▸ **CONSIGNES**:
1: Recopiez le passage de l'extrait sur la demande de financement d'études, de « Le cursus d'études » jusqu'à « admis à l'ECAV. » inclus, en remplaçant « baccalauréat universitaire » par « bachelor ».
2: Selon l'extrait sur la demande de financement d'études, où le requérant travaillait-il comme agent de sécurité ?
3: Rédigez la suite de l'extrait sur la demande de financement d'études, à partir de sa dernière phrase.

Le cursus d'études entamé à l'automne 2024 ne devait pas conduire à une deuxième maîtrise mais à l'obtention d'un baccalauréat universitaire, situation visée par l'art. 11 al. 2 let. b LBPE, selon lequel un financement était possible. Il avait expliqué les raisons pour lesquelles il devait obtenir un baccalauréat universitaire en droit suisse, dès lors qu'un tel titre était nécessaire pour être admis à l'ECAV.
Le requérant a, pour le surplus, exposé sa situation professionnelle et financière, justifiant selon lui l'octroi d'une aide financière. Malgré les diplômes qu'il avait obtenus, il en était réduit à exercer une activité d'agent de sécurité à la vallée de Joux, à une heure de voiture de Genève. Il avait dû réduire ses horaires pour suivre ses études et devait prendre soin de sa fille.
i. Par décision sur réclamation du 20 janvier 2025, le SBPE a maintenu sa décision de refus du 9 janvier 2025.
Selon la jurisprudence de la chambre administrative de la Cour de justice (ci-après : la chambre administrative) relative à la possibilité de financer une seconde formation de degré secondaire II, qu'il convenait d'appliquer également aux secondes formations de degré tertiaire, l'octroi d'un prêt au sens de l'art. 11 al. 2 LBPE supposait que l'état ait financé une première formation. Tel n'étant pas le cas en l'espèce, le requérant ne pouvait disposer d'un prêt au sens de l'art. 11 al. 2 let. b LBPE.

▸ **DONNÉES FOURNIES**:
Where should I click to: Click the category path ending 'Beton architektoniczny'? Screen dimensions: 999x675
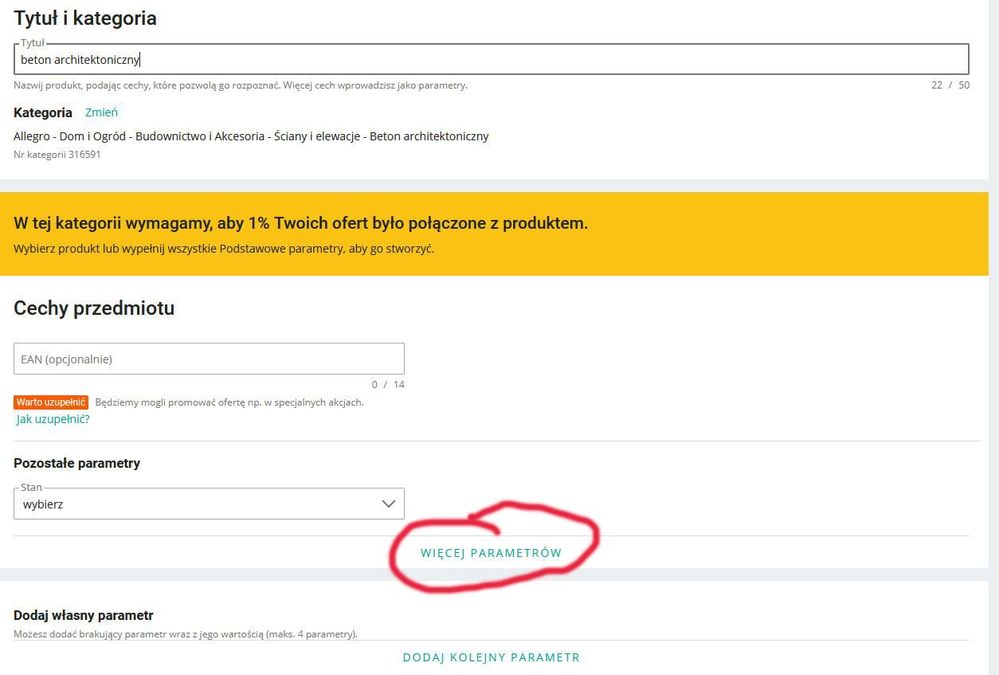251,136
--
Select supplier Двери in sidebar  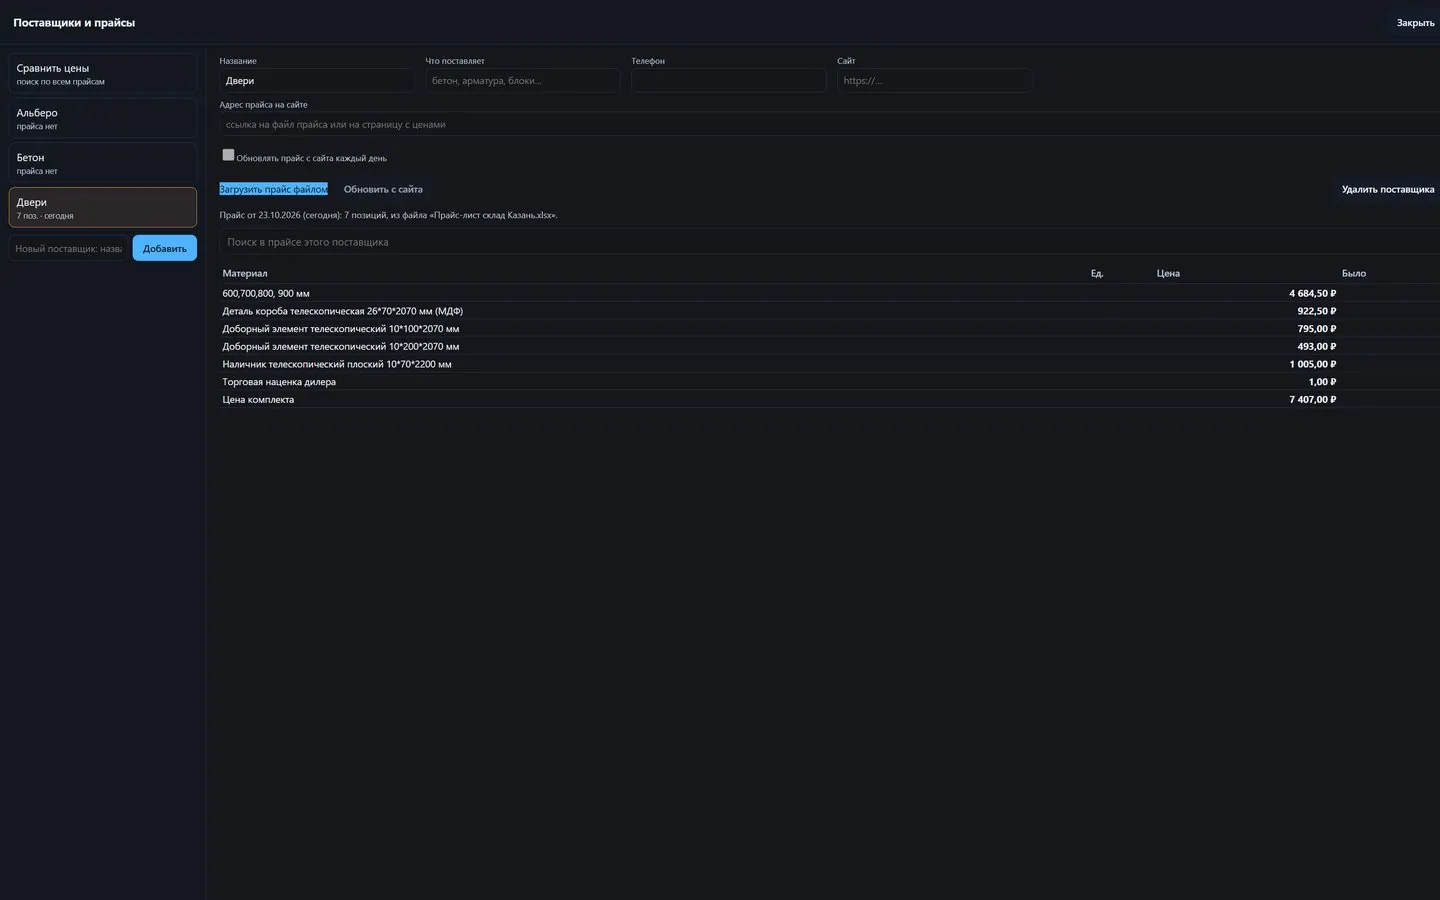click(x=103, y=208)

▸ **RÉPONSES**:
1:
Le cursus d'études entamé à l'automne 2024 ne devait pas conduire à une deuxième maîtrise mais à l'obtention d'un bachelor, situation visée par l'art. 11 al. 2 let. b LBPE, selon lequel un financement était possible. Il avait expliqué les raisons pour lesquelles il devait obtenir un bachelor en droit suisse, dès lors qu'un tel titre était nécessaire pour être admis à l'ECAV.

2: À la vallée de Joux, à une heure de voiture de Genève.

3:
Il ne pouvait non plus prétendre à une bourse pour son cursus actuel, menant à l'obtention d'un baccalauréat universitaire en droit. Les cursus de baccalauréat et de maîtrise constituaient en effet les deux phases d'une seule filière d'études, le second faisant suite au premier et offrant un complément et un approfondissement des connaissances dans le domaine choisi ; dans les hautes écoles, la maîtrise représentait généralement le titre de fin d'études. Dans ce contexte, l'octroi d'un prêt pour des études menant à une maîtrise (art. 11 al. 2 let. c LBPE), susceptible d'être converti en cas de réussite (art. 26 al. 1 let. b LBPE), était une incitation à terminer ses études. Dans le cas d'espèce, le requérant, qui avait obtenu une maîtrise universitaire, soit le diplôme de formation initiale le plus élevé, avait atteint l'objectif de terminer ses études et ne pouvait donc prétendre à des prestations financières au sens de la LBPE. Le financement d'un cursus de baccalauréat après l'obtention d'une maîtrise, qui plus est dans la même filière, n'était ainsi pas prévu par cette loi.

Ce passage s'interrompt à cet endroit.